We talked on Friday, as you may recall, with one of our colleagues from the Heritage Foundation about the then breaking story out of Honduras – the United States sent a couple of its senior officials down, Tom Shannon, Assistant Secretary of State for Western Hemisphere Affairs and the National Security Council’s Senior Director for Western Hemisphere Affairs Dan Restrepo. Their mission – to break the logjam, or perhaps more accurately to break the knees, of the Honduran democrats who have been resisting efforts by the United States I’m sorry to say and most other countries in Latin America and indeed elsewhere around the world to compel those democrats to restore Manuel Zalaya, a man cut from the Hugo Chavez cloth, a man who had aspired to engineer a second term as president of Honduras despite the flat constitutional prohibition of his doing so. And in the face of this provocative behavior by Mr. Zalaya, the people of Honduras, their elected representatives in congress, their supreme court all acted to have him removed and the United States government came down squarely on the wrong side and I’m wondering now, a couple of days further to reflect on all of this, whether we haven’t finally seen a coup in Honduras.

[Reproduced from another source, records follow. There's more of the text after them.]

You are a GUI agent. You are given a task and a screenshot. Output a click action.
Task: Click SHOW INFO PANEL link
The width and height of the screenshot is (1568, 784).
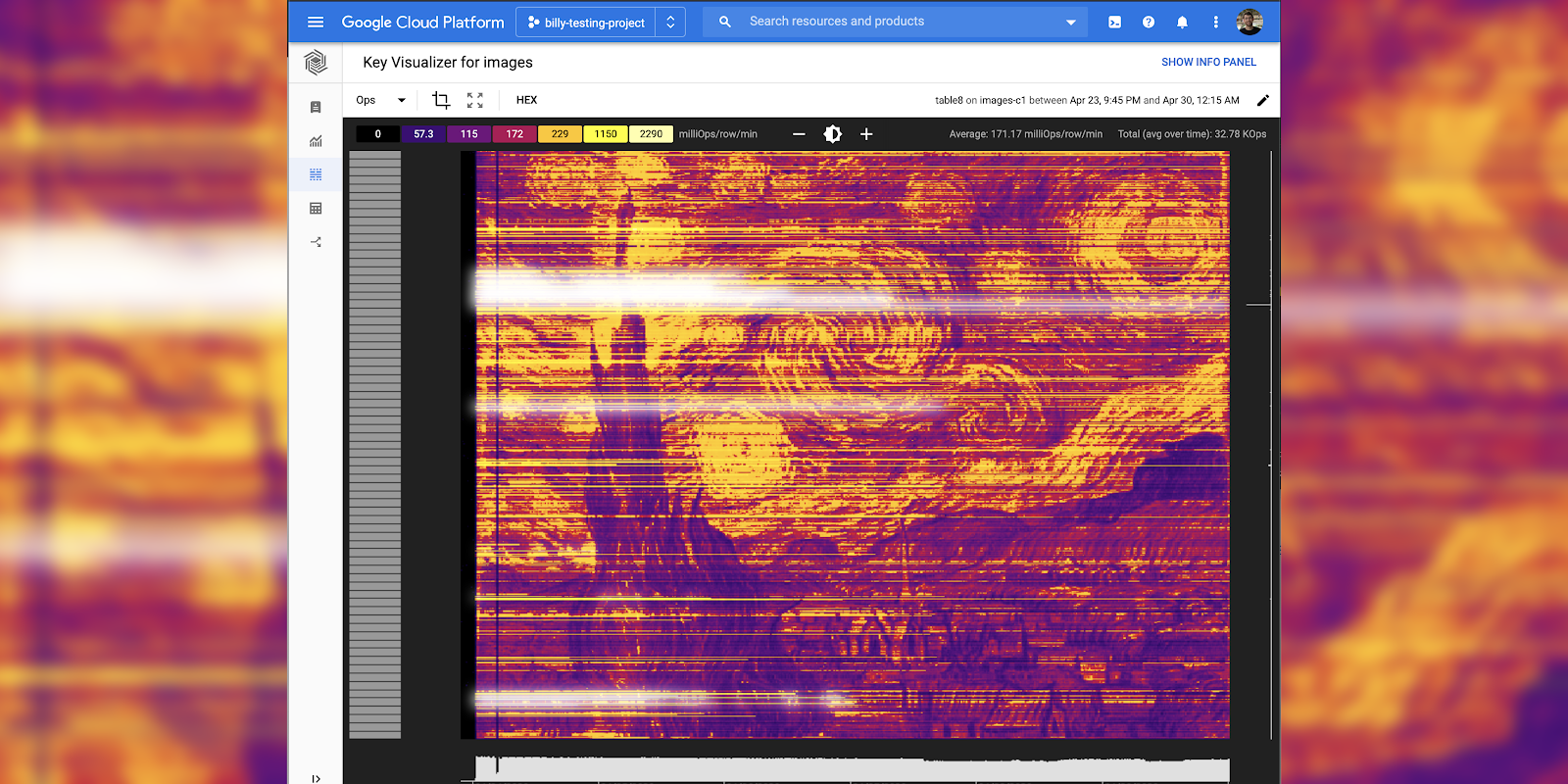coord(1208,62)
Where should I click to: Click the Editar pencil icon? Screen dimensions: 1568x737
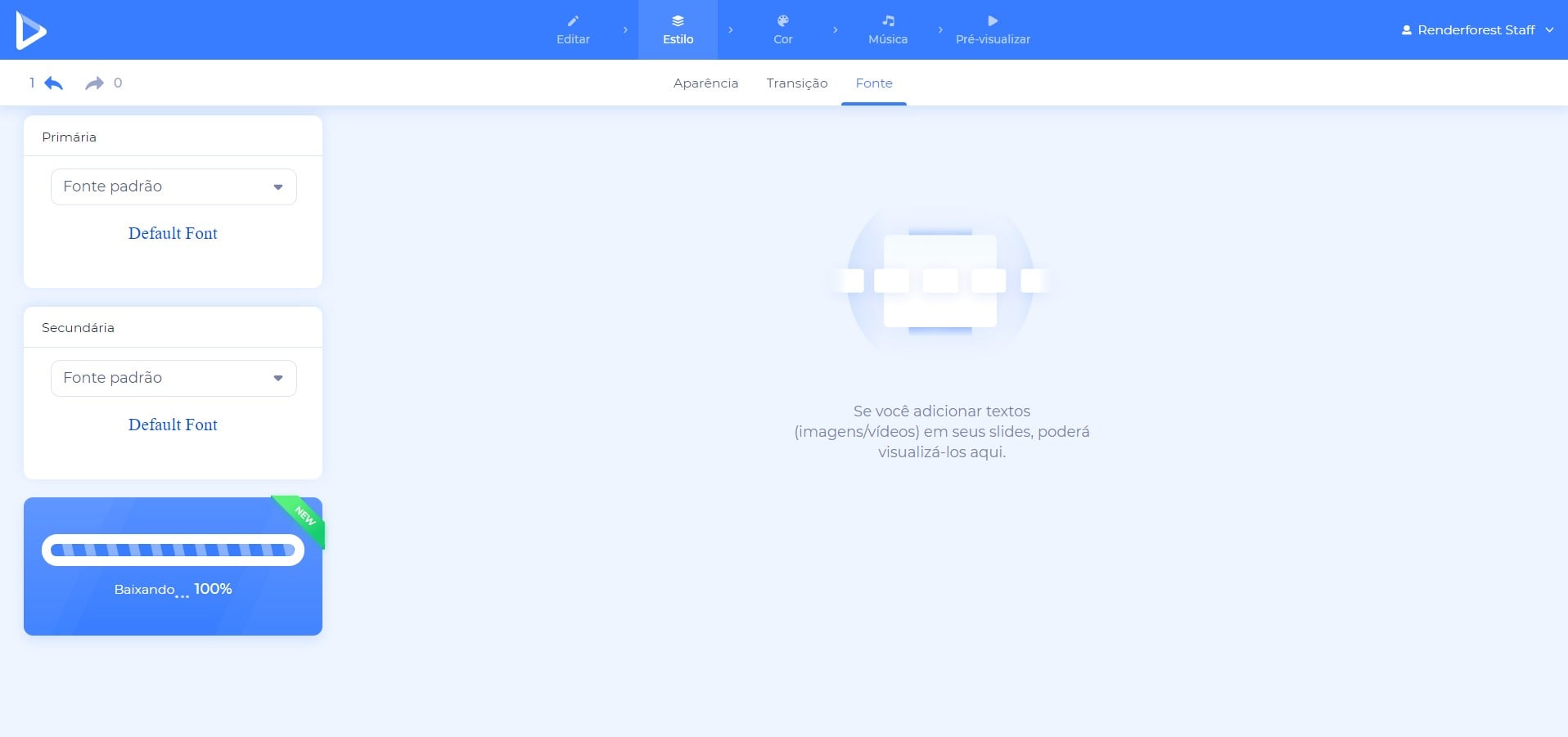click(x=573, y=20)
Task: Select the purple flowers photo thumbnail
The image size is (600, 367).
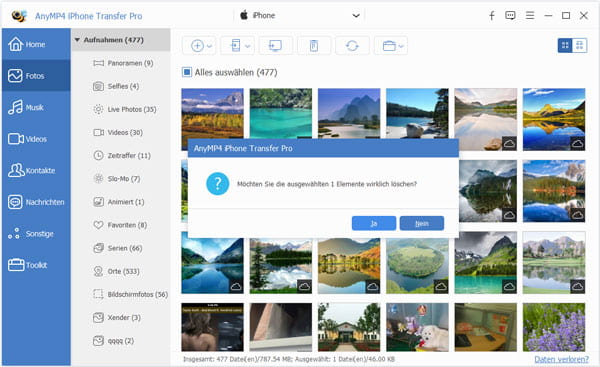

No, no, not the coup that Harold Koh, the legal advisor to the State Department, a man that we frequently talk about here, a rabid transnationalist who authored apparently an opinion saying “Manuel Zalaya’s removal from power was a coup, we can’t have that democracy must be restored by putting this Chavista back in power”, presumably to pursue the program that he was bent on before, namely to make himself president if not for life at least for another term. So here we have it, the coup I think was won, engineered by messieurs Shannon and Restrepo, and oh by the way the much reviled US ambassador to Honduras, a man by the name of Hugo Lorens, in fact there’s a very good piece by Mary Anastasia O’Grady in today’s Wall Street Journal about how much contempt the people of Honduras have for our ambassador there. Why? Because he has been seeing as a prime mover behind the effort to restore a would-be dictator, to overturn the constitution to dispense with the laws of Honduras. And now the US government has perhaps set the stage for just such a coup.
Now, it’s unclear at this moment whether it’ll work. But Manuel Zalaya, the erstwhile president of Honduras certainly thinks he’s about the be restored to power, there’s a report in El Pais, the pre-eminent Honduran newspaper that ran on Sunday, an account of Tom Shannon actively trying to persuade the people who will decide now, whether to restore Manuel Zalaya to power, namely the legislatures in the Honduran congress, and the supreme court. Now, you’d think since both the congress and the supreme court were party to the decision to remove this guy that they are unlikely to agree now to his restoration. But don’t count on it because what the United States government has done here for days, months , actually, is use every instrument of soft power, as they’re fond of saying in the Obama administration, to compel this impoverished allied nation, a democracy, one the few left in Latin America, to do as Washington and others like Venezuela’s Hugo Chavez demanded, namely put Manuel Zalaya back in power, for at least the remainder of his present term in office, which is to expire were he still in power at the end of January.
What happened when these diplomats went down to Honduras reminds me of what Vito Corleone used to say in the Godfather, they made the democrats an offer they couldn’t refuse. So how did that shake out? The US government said it would not recognized the elections scheduled at the end of this month if Zalaya’s fortunes were not revisited by the congress and supreme court, so don’t count with the continuing pressure of the Obama administration, don’t count on democracy to be able to withstand this further pressure. Yes, the elections going to go forward, yes we’re now saying we will recognize its results, Tom Shannon in fact, we’ve got a little clip here of what tom Shannon has said in which it makes it sound like whatever the Honduran people decide is okay with him:
“We, and not just the United States but the rest of the inter-American community, have constructed these negotiations that the solution be Honduran; and therefore, from our point of view, our deal is a deal. What the Hondurans can’t determine to decide among themselves we’ll accept.”
Yeah, right. Well, we’ll see is all I can see. Stay tuned here folks, to Secure Freedom Radio, because I don’t believe it. I think that Obama and company and Shannon and Restrepo, a guy who appears a creature of George Soros and the Center for American Progress and George Soros’ enthusiasm for legalizing narcotics plays right into Manuel Zelaya’s playbook, a guy who’s been actively supported, we’re told, by narco-trafficking in his country. In all of these ways, folks this is not done.
And the only coup that has happened in Honduras at this point is one for the Obama doctrine – undermine our friends, embolden our enemies, and diminish our country. I think all three of those have been on display in this sorry episode. I hope the people of Honduras will continue to stand up for their freedom and we will finally support them in doing it.